Alexander Bryukankov (Russia)
The Russian, third in the rankings, is still waiting for his first world series win, after five silver and one bronze finishes, the most by an athlete yet to record a victory. At 25, he was consistently strong through the year without getting to the line first. Time to break his duck?
Bevan Docherty (New Zealand)
Ranked No 14, New Zealand's veteran is having his last tilt before moving into longer distance racing. He helped design the course; it'll suit him, and the other home athletes. He's unlikely to win it, but expect a bold effort. He won't want to step away on a bum note.
Kris Gemmell (New Zealand)
Durable competitor, won the Auckland race last year, ranked No 15, and also starting to come towards the end of his elite tri days.
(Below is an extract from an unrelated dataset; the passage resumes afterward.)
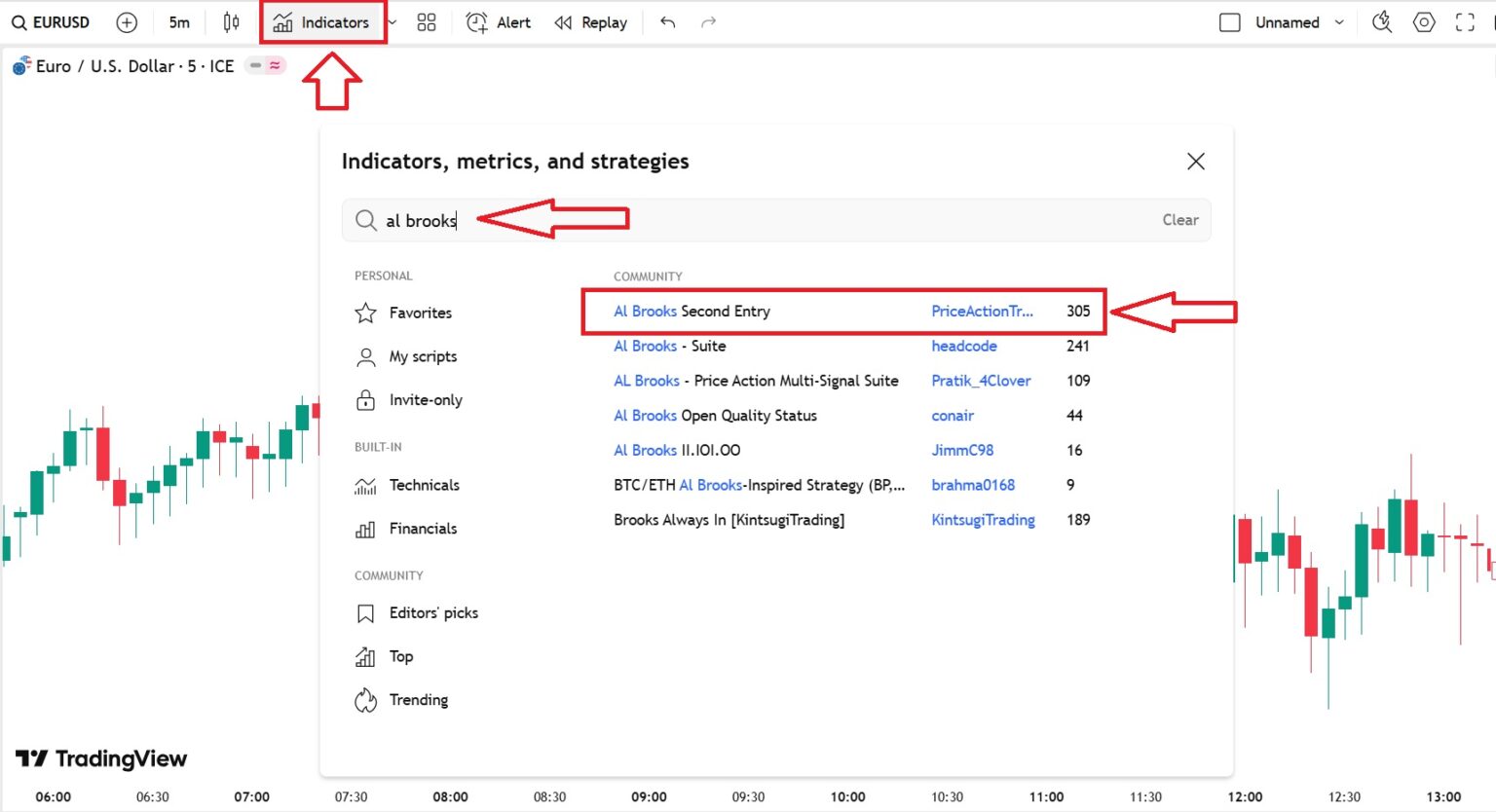The width and height of the screenshot is (1496, 812).
Task: Enter fullscreen mode
Action: tap(1465, 22)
The course layout won't hurt him - he had a big say in its development. If a New Zealander is to make the podium it could be him.
Erin Densham (Australia)
The Olympic bronze medallist, Densham holds a slim 30-point lead over Lisa Norden. In 10 ITU races this year, the 27-year-old from Camden, south-west of Sydney, has placed seven times. Continues the tradition of formidable Australian athletes. Densham could cap a stellar season tomorrow.
Lisa Norden (Sweden)
Came within a blink of Olympic gold in London in one of the tightest finishes of the games. Her country's first Olympic medallist in the sport. She was an equestrian rider who took up triathlon 10 years ago to keep active while her horse was injured. Wins in the last two events at Stockholm and Yokohama in the last two months make her a form contender.
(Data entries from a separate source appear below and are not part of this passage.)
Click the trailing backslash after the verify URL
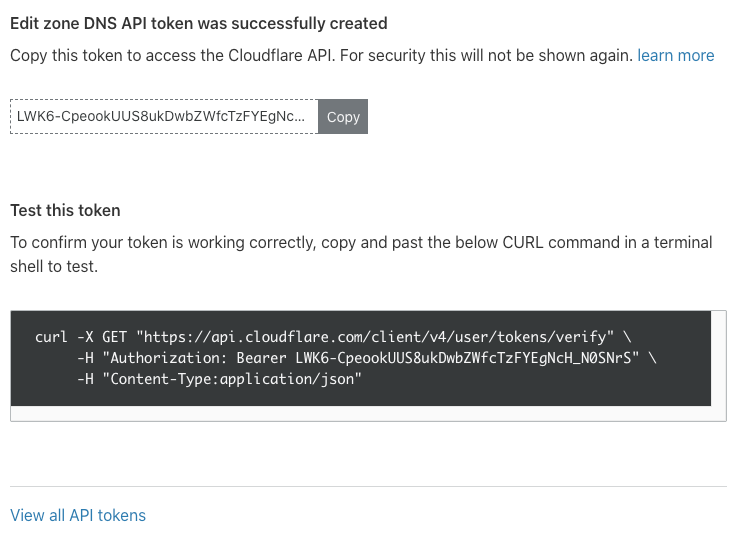This screenshot has height=541, width=737. (x=627, y=338)
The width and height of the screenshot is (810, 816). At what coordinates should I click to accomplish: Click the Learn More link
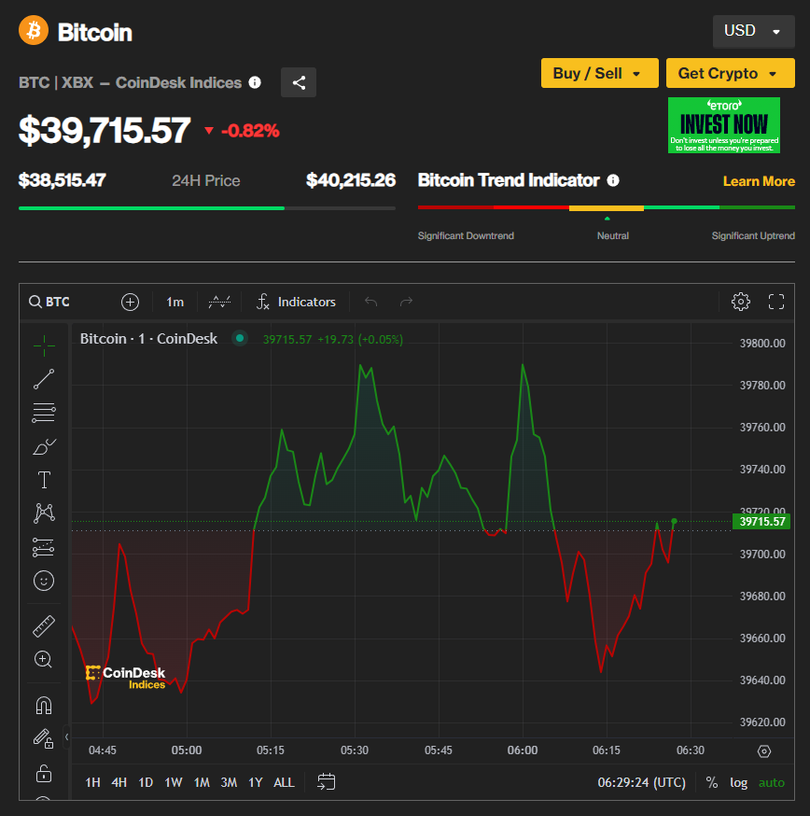coord(758,181)
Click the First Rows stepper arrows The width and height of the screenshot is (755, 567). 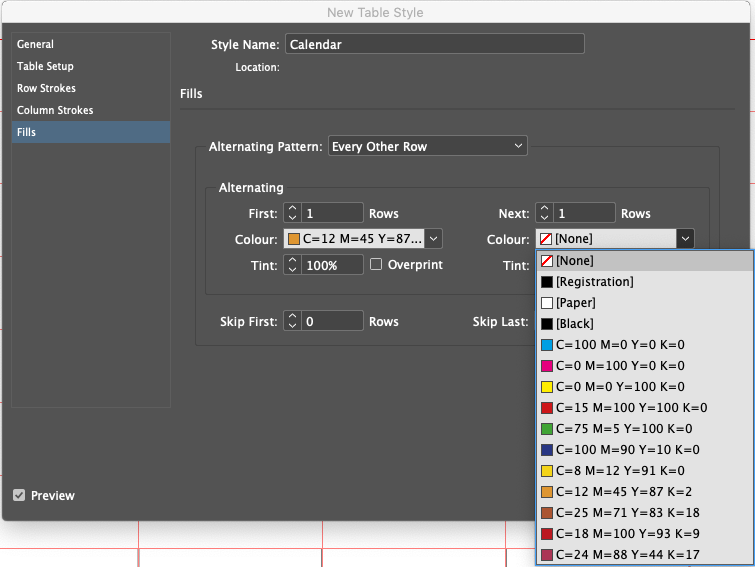(292, 213)
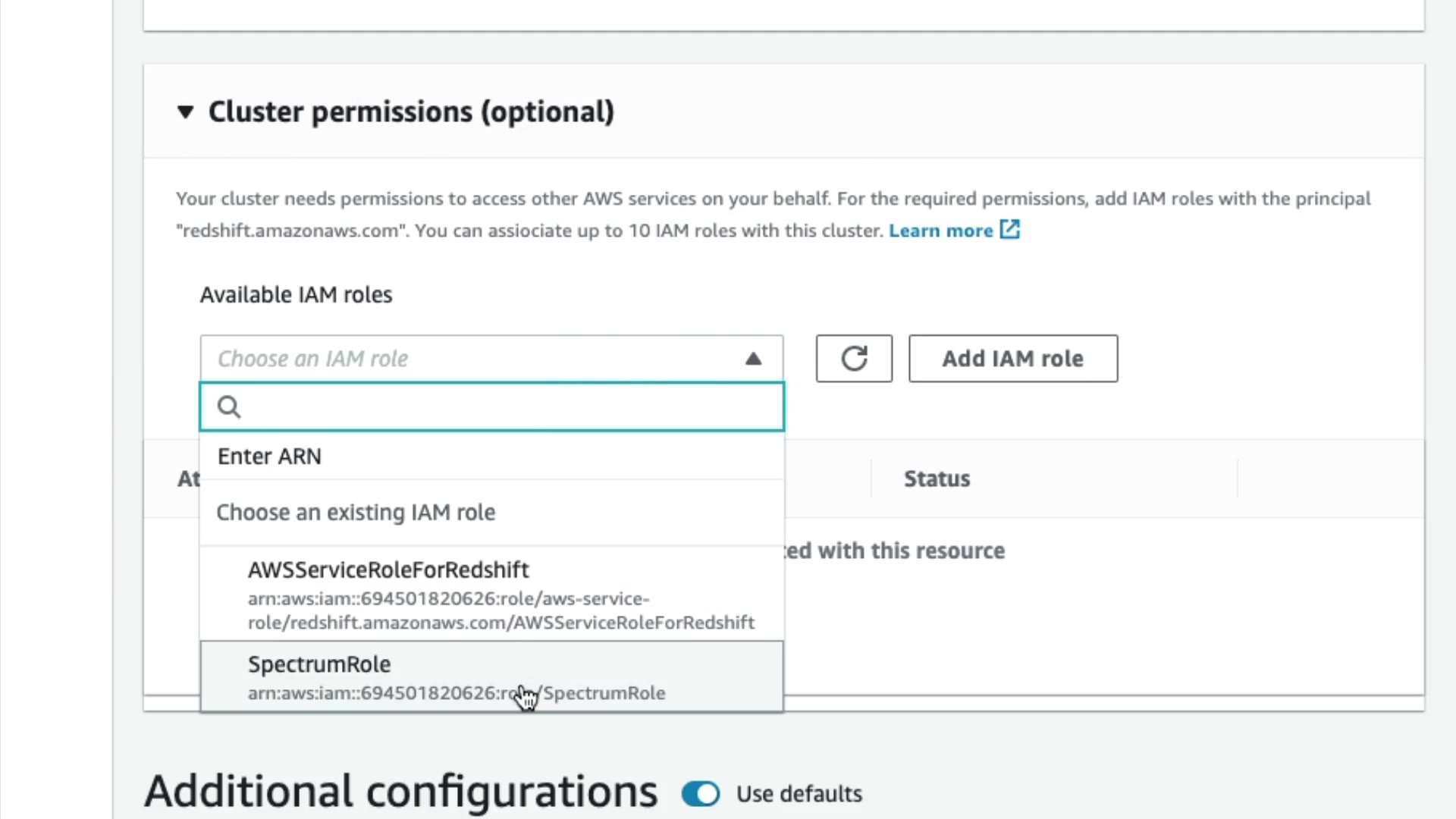Click the 'Cluster permissions (optional)' heading text
Viewport: 1456px width, 819px height.
tap(411, 112)

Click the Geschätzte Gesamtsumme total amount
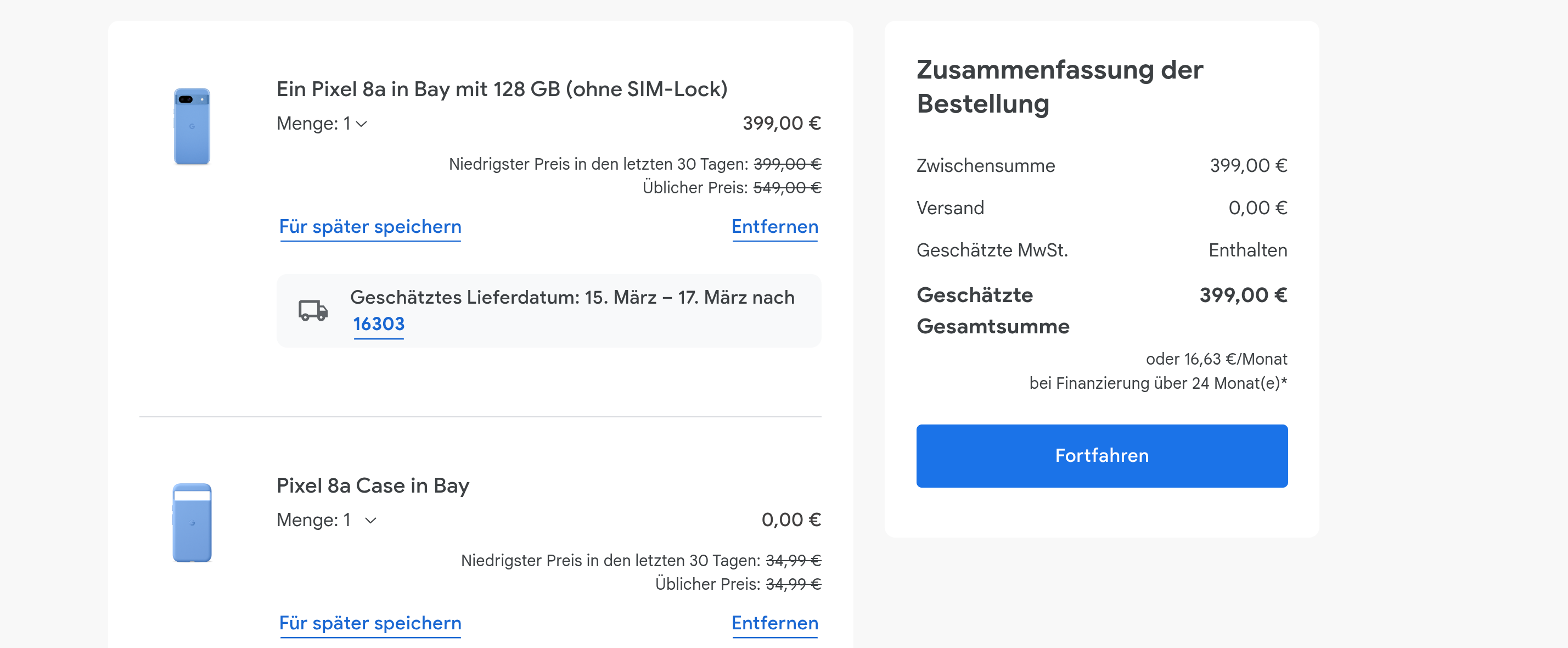tap(1243, 295)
Andrea Hewitt (New Zealand)
Won in Auckland last year and is fourth in the rankings. She's had a couple of thirds in the series and was sixth at the London Games. She's finished third and second overall in the last three years. The Christchurch 30-year-old is New Zealand's best chance. Certainly has the talent to have the home crowd roaring tomorrow.
Anne Haug (Germany)
Three fourths and a second in the series point to a consistent performer. The Sudoku-loving 29-year-old from Bayreuth has a degree in sports science and took up triathlon nine years ago. Fifth in the rankings.
Emma Moffat (Australia)
One of Australia's cluster of outstanding female triathletes, two-time world champ Moffat won bronze at the Beijing Olympics. The 28-year-old from Moree in New South Wales has had an up-and-down world series. Sits sixth in the rankings. Always puts her left sock on first and shouldn't be hard to spot - she always races in pearls.